In 2011, when Ms Pnaiser was managed by Ms Tennant, she had two operations which resulted in significant absences from work. In 2012, when her line manager changed, she was seconded to a slightly more senior role, during which period she was absent for several months. During Ms Pnaiser’s time with the Council, she received a positive appraisal from Ms Tennant and was endorsed in her application for a secondment.

In March 2013 Ms Pnaiser was made redundant, signing a settlement agreement which included an agreed reference as part of its terms. In July 2013 she applied for a job with NHS England, a role which involved more responsibility than the previous two roles she had undertaken with the Council. She was offered the job in August 2013, subject to satisfactory references, and accepted it on 13 September 2013.

When the recruiting Manager of NHS England, Professor Rashid, requested a reference from the Council, Ms Tennant provided the reference which had been agreed as part of the settlement with Ms Pnaiser. She did so under cover of an email offering to discuss the matter further. Professor Rashid phoned Ms Tennant on 16 September 2013 and sought further clarification.

During the phone call, Ms Tennant told Professor Rashid that Ms Pnaiser had had significant time off work in her previous role. After Professor Rashid outlined the responsibilities of the new role to Ms Tennant, Ms Tennant indicated that she would not recommend Ms Pnaiser for the new role and mentioned significant sickness absences for a condition lasting more than 12 months.

NHS England withdrew the job offer from Ms Pnaiser and she brought a Tribunal claim for disability discrimination against the Council and NHS England. The Tribunal dismissed her claim.

Ms Pnaiser appealed to the EAT.

In relation to the claim against the Council, the issue was why Ms Tennant gave the negative reference and whether there was evidence to infer that the reason was Ms Pnaiser’s level of absence. The EAT held that there was such evidence. Ms Tennant knew of Ms Pnaiser’s disability. The unfavourable treatment (i.e. the unfavourable reference) arose as a result of the absences and the absences were disability related. The EAT found that the Council had discriminated against Ms Pnaiser on grounds of her disability.

In relation to the claim against NHS England, it was held that Professor Rashid as a doctor with a high level of awareness of medical conditions should reasonably have been expected to know that Ms Pnaiser had a disability. Particularly as one reference expressly referred to two periods of absence in a 12 month period and Ms Tennant too had mentioned Ms Pnaiser’s significant absence. Professor Rashid had treated Ms Pnaiser unfavourably by withdrawing the job offer. He had done so because of Ms Tennant’s comments that Ms Pnaiser was unsuitable for the job. Ms Tennant had made those comments because of Ms Pnaiser’s absence record which arose in consequence of Ms Pnaiser’s disability. The EAT found that NHS England had discriminated against Ms Pnaiser on grounds of her disability.

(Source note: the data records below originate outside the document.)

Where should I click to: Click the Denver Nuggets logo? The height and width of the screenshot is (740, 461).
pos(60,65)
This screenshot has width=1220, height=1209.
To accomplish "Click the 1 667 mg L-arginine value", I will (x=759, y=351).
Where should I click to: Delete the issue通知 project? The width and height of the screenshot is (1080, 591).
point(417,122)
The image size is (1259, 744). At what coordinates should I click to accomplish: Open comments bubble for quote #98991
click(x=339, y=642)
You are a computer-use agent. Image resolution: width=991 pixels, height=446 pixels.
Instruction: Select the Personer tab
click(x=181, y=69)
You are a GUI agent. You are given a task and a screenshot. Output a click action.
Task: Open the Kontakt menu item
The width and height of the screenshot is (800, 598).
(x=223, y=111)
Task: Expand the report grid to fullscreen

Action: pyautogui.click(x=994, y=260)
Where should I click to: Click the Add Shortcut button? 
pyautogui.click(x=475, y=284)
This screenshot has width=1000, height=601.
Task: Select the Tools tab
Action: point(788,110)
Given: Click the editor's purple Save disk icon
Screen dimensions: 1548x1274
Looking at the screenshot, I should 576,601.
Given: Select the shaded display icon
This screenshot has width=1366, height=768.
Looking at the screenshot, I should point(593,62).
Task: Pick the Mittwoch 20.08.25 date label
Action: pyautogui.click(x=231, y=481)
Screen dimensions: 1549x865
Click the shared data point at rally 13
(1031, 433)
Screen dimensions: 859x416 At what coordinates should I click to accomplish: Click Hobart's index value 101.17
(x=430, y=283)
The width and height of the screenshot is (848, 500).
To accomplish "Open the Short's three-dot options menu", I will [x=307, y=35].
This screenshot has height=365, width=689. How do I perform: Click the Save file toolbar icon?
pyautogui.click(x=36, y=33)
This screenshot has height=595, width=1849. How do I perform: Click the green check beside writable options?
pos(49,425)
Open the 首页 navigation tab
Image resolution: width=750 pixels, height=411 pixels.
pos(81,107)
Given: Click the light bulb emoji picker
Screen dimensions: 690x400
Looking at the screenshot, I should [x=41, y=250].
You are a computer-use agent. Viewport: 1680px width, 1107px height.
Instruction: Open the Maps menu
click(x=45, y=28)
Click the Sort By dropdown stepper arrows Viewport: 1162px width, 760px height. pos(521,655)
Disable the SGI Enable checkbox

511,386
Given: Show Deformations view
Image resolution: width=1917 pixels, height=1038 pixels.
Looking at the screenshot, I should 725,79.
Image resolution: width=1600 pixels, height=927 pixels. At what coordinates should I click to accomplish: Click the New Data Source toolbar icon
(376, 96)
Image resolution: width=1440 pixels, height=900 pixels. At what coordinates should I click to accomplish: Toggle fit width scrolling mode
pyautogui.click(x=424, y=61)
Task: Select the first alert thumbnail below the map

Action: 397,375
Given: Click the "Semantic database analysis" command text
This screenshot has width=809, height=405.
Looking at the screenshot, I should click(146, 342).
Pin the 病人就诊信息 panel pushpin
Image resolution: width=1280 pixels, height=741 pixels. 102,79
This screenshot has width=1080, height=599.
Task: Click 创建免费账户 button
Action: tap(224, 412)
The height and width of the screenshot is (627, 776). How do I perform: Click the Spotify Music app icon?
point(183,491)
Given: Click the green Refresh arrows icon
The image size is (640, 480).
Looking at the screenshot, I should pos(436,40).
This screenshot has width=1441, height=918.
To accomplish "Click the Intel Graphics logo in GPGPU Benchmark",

Implications: Long term absence is a good indicator of a disability and employers should act with caution before rejecting a job applicant, or withdrawing an offer of employment, on this basis. Although an employer must be aware of a candidate’s disability for a claim of disability discrimination to succeed, an experienced HR practitioner may well be reasonably expected to know that a candidate has a disability if they are given details of extensive absences.

Employers may be able to justify the discrimination but we advise you to get in touch with us to take legal advice before rejecting the candidate on these grounds.

Also, in terms of references, this case highlights the dangers when providing references. The former employer ought to have stuck to the reference which was agreed as part of the settlement agreement, or else not have agreed a reference.